'''

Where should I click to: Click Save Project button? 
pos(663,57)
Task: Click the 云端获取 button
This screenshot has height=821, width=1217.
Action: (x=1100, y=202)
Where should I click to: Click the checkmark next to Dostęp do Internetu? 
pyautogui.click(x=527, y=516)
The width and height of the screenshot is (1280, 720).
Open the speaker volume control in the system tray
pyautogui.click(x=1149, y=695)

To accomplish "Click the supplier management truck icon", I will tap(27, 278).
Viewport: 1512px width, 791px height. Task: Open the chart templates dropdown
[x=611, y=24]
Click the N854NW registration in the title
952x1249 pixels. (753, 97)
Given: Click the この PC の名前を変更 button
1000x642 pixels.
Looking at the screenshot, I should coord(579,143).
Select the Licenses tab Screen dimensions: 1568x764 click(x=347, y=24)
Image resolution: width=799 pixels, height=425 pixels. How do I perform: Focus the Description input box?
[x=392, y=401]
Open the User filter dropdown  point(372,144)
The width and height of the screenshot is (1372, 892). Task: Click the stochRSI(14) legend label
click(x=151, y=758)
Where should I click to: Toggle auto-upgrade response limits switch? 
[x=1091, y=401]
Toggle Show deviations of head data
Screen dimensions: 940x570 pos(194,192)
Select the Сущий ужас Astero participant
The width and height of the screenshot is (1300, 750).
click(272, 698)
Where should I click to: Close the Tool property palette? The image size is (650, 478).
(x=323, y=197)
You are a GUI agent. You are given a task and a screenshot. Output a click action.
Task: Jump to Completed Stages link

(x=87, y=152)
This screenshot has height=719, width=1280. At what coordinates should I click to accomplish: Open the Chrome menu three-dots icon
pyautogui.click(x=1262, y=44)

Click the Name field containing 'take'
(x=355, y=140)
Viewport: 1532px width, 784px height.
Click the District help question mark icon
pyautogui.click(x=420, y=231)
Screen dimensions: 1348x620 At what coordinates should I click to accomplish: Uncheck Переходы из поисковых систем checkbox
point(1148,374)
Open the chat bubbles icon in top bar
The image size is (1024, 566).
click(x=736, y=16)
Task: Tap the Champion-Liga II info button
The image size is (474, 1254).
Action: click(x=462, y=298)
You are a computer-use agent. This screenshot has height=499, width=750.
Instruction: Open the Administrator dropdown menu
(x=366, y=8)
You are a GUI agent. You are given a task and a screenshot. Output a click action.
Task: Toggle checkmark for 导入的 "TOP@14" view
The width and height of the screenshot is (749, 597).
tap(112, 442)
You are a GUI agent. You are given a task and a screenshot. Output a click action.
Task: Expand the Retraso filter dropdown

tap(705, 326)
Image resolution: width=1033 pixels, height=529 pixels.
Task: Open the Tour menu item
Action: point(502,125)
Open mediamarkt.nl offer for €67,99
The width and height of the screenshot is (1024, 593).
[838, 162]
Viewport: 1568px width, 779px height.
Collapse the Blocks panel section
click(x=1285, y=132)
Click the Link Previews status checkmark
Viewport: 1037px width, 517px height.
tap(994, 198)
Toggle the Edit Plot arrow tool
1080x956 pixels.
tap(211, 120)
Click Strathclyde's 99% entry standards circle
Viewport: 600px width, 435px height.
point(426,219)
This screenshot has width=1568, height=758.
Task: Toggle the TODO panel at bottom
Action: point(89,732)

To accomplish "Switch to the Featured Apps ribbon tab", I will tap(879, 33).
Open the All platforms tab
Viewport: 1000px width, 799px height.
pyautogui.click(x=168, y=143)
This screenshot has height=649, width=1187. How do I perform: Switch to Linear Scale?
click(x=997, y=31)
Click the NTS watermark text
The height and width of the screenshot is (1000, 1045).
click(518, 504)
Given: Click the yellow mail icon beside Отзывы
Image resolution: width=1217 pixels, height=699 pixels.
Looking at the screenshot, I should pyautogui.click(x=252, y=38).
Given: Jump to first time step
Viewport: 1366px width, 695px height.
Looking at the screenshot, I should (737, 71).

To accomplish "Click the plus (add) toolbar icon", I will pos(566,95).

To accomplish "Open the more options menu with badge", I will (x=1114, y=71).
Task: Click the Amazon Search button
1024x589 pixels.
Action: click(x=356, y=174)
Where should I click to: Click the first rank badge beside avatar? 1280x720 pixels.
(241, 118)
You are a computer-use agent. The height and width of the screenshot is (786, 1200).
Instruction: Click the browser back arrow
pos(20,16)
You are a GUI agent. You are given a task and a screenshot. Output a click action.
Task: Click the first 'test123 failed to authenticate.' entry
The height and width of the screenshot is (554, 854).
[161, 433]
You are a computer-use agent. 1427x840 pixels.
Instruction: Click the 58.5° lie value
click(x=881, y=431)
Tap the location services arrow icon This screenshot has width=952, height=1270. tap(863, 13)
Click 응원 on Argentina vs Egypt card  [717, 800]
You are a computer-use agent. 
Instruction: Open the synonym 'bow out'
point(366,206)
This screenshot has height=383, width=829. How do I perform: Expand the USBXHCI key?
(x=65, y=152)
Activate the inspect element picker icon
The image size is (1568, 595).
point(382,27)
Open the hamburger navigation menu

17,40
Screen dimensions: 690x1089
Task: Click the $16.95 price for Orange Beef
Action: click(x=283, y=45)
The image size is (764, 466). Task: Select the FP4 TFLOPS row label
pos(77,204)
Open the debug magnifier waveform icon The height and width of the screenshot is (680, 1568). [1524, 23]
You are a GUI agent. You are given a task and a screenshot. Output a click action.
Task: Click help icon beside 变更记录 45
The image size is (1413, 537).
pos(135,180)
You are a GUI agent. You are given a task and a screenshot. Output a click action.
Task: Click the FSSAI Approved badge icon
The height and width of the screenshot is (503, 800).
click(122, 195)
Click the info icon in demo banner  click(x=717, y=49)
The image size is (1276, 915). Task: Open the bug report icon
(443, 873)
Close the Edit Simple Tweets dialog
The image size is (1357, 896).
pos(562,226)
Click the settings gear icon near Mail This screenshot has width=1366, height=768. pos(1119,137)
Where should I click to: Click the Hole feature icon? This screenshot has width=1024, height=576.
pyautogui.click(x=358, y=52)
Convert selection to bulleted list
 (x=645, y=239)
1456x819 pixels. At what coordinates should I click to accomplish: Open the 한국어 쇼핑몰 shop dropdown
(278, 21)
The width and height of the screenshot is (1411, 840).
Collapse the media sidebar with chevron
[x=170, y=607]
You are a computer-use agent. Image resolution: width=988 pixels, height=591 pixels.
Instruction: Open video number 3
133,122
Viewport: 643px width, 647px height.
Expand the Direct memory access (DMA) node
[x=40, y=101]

'''

Reproduce everything from the line containing "You are a computer-use agent. This" down to the line containing "click(x=1285, y=132)", swapping "dropdown" for "drop-down" and leaving all else unchanged.

• [Final result]
You are a computer-use agent. This screenshot has height=499, width=750.
Instruction: Open the Administrator drop-down menu
(x=366, y=8)
You are a GUI agent. You are given a task and a screenshot. Output a click action.
Task: Toggle checkmark for 导入的 "TOP@14" view
The width and height of the screenshot is (749, 597).
tap(112, 442)
You are a GUI agent. You are given a task and a screenshot. Output a click action.
Task: Expand the Retraso filter drop-down

tap(705, 326)
Image resolution: width=1033 pixels, height=529 pixels.
Task: Open the Tour menu item
Action: point(502,125)
Open mediamarkt.nl offer for €67,99
The width and height of the screenshot is (1024, 593).
[838, 162]
Viewport: 1568px width, 779px height.
Collapse the Blocks panel section
click(x=1285, y=132)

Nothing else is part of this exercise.